According to Luca Serianni in his book Italiano (see section VII.85):

Il latino si serviva sempre del TŪ, qualunque fosse il livello dell'interlocutore. In età imperiale si diffuse il VŌS di rispetto che però, a quanto sembra (NICULESCU 1974: 12-15), non si è continuato nelle lingue romanze che avrebbero ricreato, autonomamente, un sistema oppositivo tu / voi. Nella Commedia Dante usa abitualmente il tu, riservando il voi «a persone per cui mostra il massimo rispetto» (ROHLFS 1966-1969: 477): per esempio Farinata degli Uberti, Brunetto Latini («Siete voi qui, ser Brunetto?» Inferno, XV 30), Cacciaguida («Voi siete il padre mio» Paradiso, XVI 16). Il lei si diffonde nell'uso cancelleresco e cortigiano del Rinascimento e si rafforza poi per effetto del modello spagnolo (MIGLIORINI 1957: 187-196).

That is, in Latin one used the form TŪ whatever was the level of the interlocutor. The form of respect VŌS spread in the Imperial Age, but it seems that this form hasn't continuity in Romance languages which developed an oppositive system tu / voi in an autonomous way. In the Divine Comedy, Dante usually uses "tu" and reserves "voi" to some specific characters to whom he shows maximum respect, such as Farinata degli Uberti, Brunetto Latini («Siete voi qui, ser Brunetto?» Inferno, XV 30) or Cacciaguida («Voi siete il padre mio» Paradiso, XVI 16). Lei form spreads in chancery and courtier uses during Renaissance and is then reinforced by influence of the Spanish model.

The origins of these Italian allocutive forms are addressed in detail in Lucie Kolková PhD thesis.

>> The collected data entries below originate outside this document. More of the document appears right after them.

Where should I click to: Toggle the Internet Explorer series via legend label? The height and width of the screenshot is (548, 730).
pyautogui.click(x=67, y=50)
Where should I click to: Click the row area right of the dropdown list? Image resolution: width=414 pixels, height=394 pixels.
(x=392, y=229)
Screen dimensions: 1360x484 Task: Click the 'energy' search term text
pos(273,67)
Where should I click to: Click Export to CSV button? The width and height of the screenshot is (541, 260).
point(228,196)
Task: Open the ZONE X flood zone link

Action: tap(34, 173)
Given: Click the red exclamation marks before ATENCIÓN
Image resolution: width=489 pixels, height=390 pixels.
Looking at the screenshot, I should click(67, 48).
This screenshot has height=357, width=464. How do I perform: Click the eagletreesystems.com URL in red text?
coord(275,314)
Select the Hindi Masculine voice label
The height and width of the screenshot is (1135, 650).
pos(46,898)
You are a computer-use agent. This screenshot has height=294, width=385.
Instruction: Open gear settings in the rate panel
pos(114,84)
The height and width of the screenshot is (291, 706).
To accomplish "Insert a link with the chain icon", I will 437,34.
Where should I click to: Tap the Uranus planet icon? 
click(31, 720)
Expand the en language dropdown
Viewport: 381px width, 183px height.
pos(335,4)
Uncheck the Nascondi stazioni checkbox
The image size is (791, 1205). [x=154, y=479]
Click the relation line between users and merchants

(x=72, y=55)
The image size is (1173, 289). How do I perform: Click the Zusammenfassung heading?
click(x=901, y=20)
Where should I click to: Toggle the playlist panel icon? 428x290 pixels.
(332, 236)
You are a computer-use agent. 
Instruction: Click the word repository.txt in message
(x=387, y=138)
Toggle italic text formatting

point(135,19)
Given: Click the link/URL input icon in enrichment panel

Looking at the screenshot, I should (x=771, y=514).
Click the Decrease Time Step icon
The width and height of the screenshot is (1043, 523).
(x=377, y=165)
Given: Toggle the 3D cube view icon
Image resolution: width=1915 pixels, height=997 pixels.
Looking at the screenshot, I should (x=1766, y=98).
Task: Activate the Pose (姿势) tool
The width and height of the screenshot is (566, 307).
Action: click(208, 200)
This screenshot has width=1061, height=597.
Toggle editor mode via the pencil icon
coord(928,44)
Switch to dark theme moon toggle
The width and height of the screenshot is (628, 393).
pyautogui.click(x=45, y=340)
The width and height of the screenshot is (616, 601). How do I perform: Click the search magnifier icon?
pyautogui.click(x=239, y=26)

About the origins of Lei, it is stated:

Il sistema bipartito stabilito nei primi secoli dopo Cristo fu arricchito nel periodo fra il Duecento ed il Quattrocento con un’altra forma allocutiva Lei che però si affermò in italiano solo nel Cinquecento.

That is, the bipartite system (tu / vos) established in the first centuries after Christ was enriched in the period between the thirteenth and fifteenth centuries with another allocutive form, Lei, but it wasn't consolidated in the in Italian language until the sixteenth century.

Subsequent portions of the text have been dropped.